Não vale a pena. Sou o dono de tudo. Do que é dele, menos do ar arrogante e desesclarecido que ostenta. Também não sou dono dos ares que uns outros tantos de igual forma mostram nesta feira de vaidades em que se vendem bolas de sabão na espuma dos dias.

São muitos sem vergonha e com muita falta de memória. Por isso todo o mundo é seu enquanto escondem o que verdadeiramente interessa. Só mostram e gozam a riqueza exteriormente exibida com tanta lata que bem podem montar um ferro-velho caso assim queiram.
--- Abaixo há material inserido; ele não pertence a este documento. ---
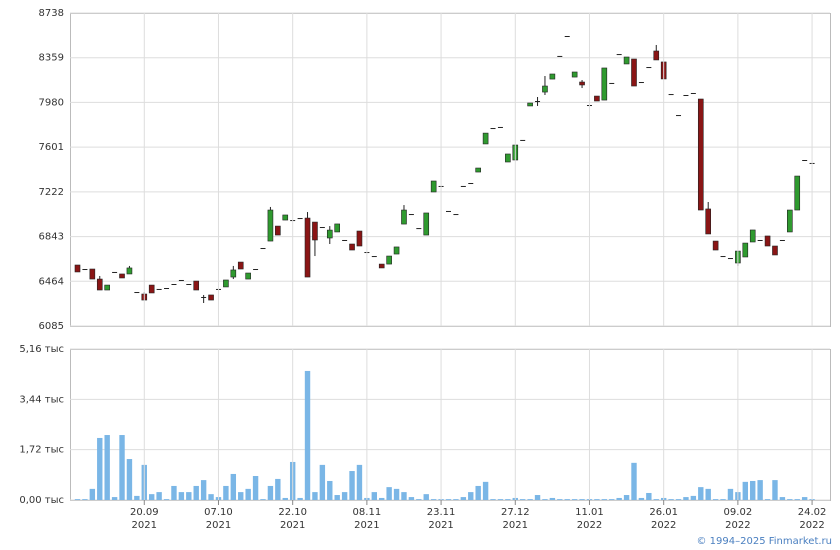 This screenshot has height=550, width=840. What do you see at coordinates (368, 512) in the screenshot?
I see `x-tick-label: 08.11` at bounding box center [368, 512].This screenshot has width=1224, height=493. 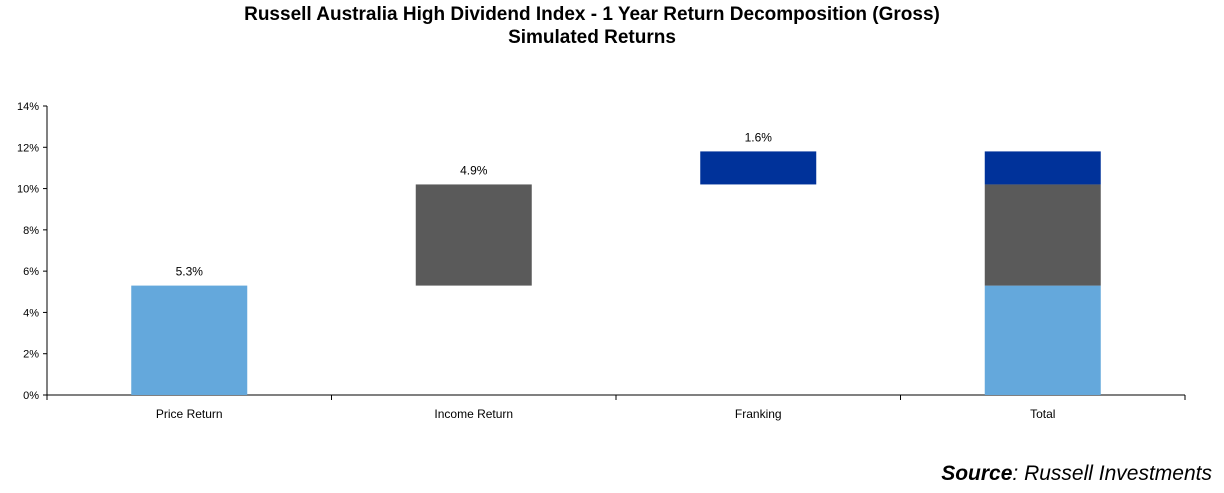 What do you see at coordinates (31, 355) in the screenshot?
I see `y-tick-label: 2%` at bounding box center [31, 355].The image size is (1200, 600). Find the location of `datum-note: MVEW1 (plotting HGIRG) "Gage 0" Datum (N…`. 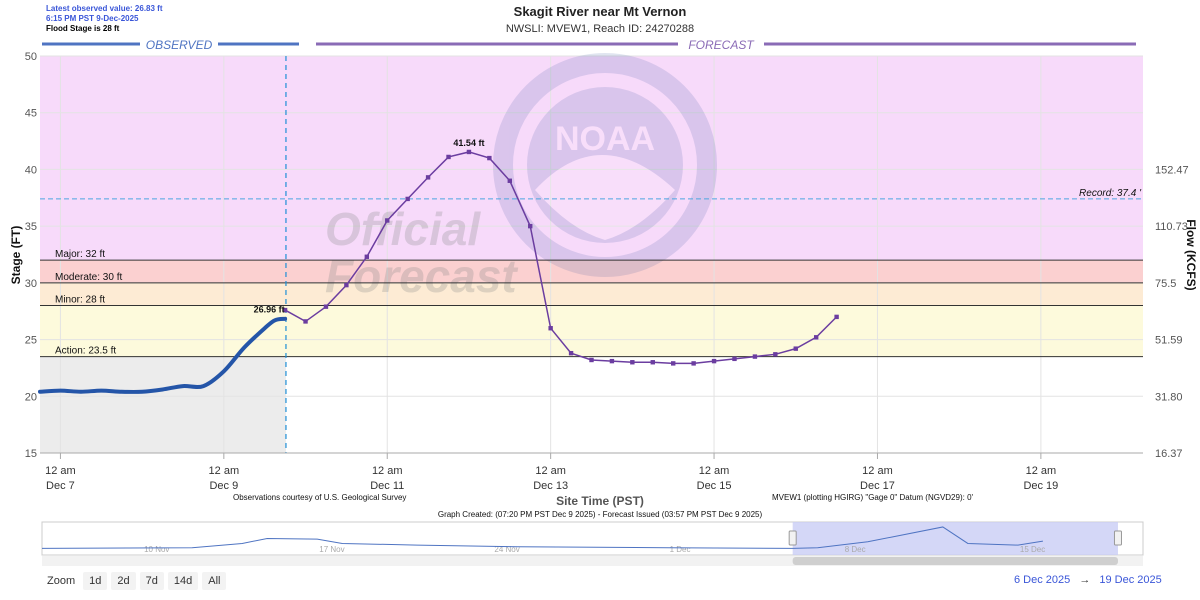

datum-note: MVEW1 (plotting HGIRG) "Gage 0" Datum (N… is located at coordinates (873, 498).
Tudo o resto nada têm. Tenho eu. Desconfio que também vossoria que me lê detém algo do que desapareceu, mas é só um desconfiar. Se não, como explicar semelhante sumiço de tanto e tanto dinheiro? Eu não tenho aquilo tudo. Nem de longe. Tenha santa paciência, mas alguém o há-de ter escondido nem que seja num paraíso daqueles em que só há serpentes.

Seja como for pagámos e bem. Desde há anos. Décadas até. Por altura dos anos oitenta do século passado, arribaram uns figurões que rapidamente substituíram os donos disto tudo. Num repente o dinheiro jorrou em grossos caudais cheios de luras e escorreu para o mundo subterrâneo.

Dados à costa, munidos de olhos de lince e apetites de aves de rapina, brilharam e encantaram na construção de uma sociedade virada para o campanário erguido para as festividades da paróquia. Sem que alguém notasse ou se importasse, medrou o capitalismo sem capital.

Com o século quase a fazer vinte anos, podemos concluir que os nossos ricos mais não são do que abastados de circunstância. Triplicam fortunas a comprar e a vender água com sabão sem que acrescentem valor que fique, que se palpe e que frutifique.
São daqueles merceeiros de lápis atrás da orelha, com todo o respeito por estes que os havia e há de muito valor. Estes de agora, os ricos que temos, desprezam a filantropia, julgam-se mais finos que o alho, mas não enxergam nem a ponta do nariz mesmo que este se lhe aumente como o do nosso querido Pinóquio.

No fundo, somo pobres até nos ricos. Obviamente que existem excepções, mas são raras. Mas agora se me permite tenho de me ir. Sucede que comecei isto a mentir dizendo que era dono disto e daquilo, e o meu nariz não cessa de crescer. Já toca no papel. Afinal sou pobre. Não tenho nada, mas tenho quase tudo. A decência vale ouro.